*** Entries provided

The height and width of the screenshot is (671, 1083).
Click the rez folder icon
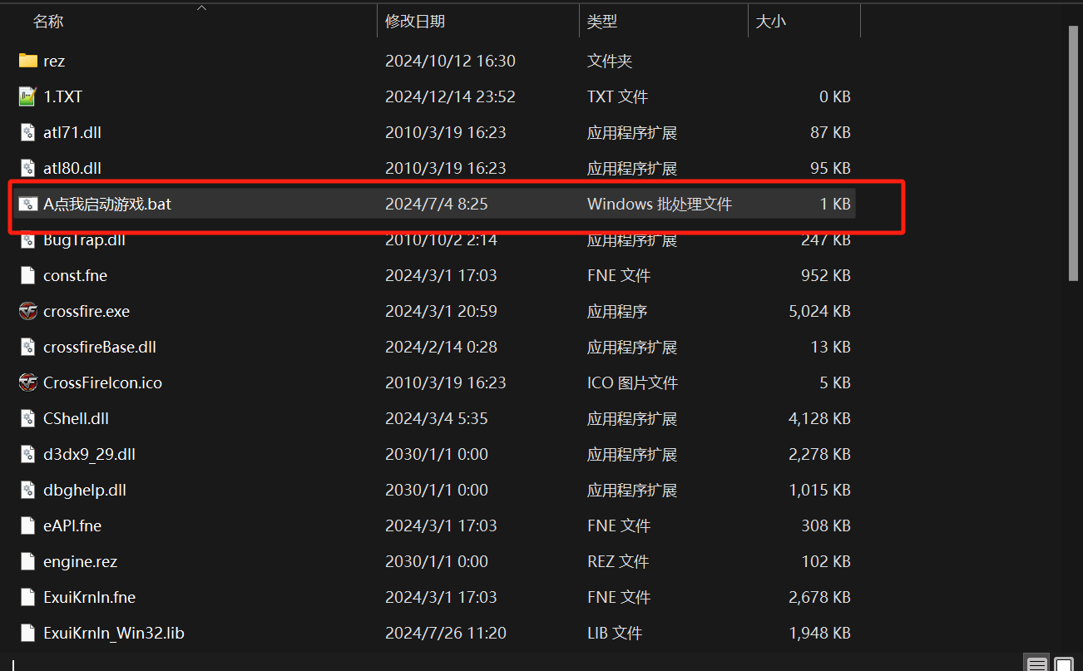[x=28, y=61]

******
*** Entries provided

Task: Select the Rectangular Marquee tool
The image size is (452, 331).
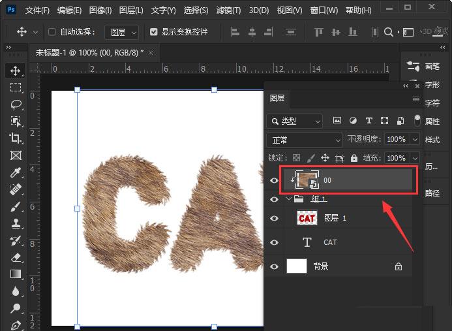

******

Your goal. Beginning at the line with "Task: Select the Rectangular Marquee tool" and stopping after the line with "The image size is (452, 331).", please write out every line of the data above exactly and nothing else.

Response area.
Task: Select the Rectangular Marquee tool
The image size is (452, 331).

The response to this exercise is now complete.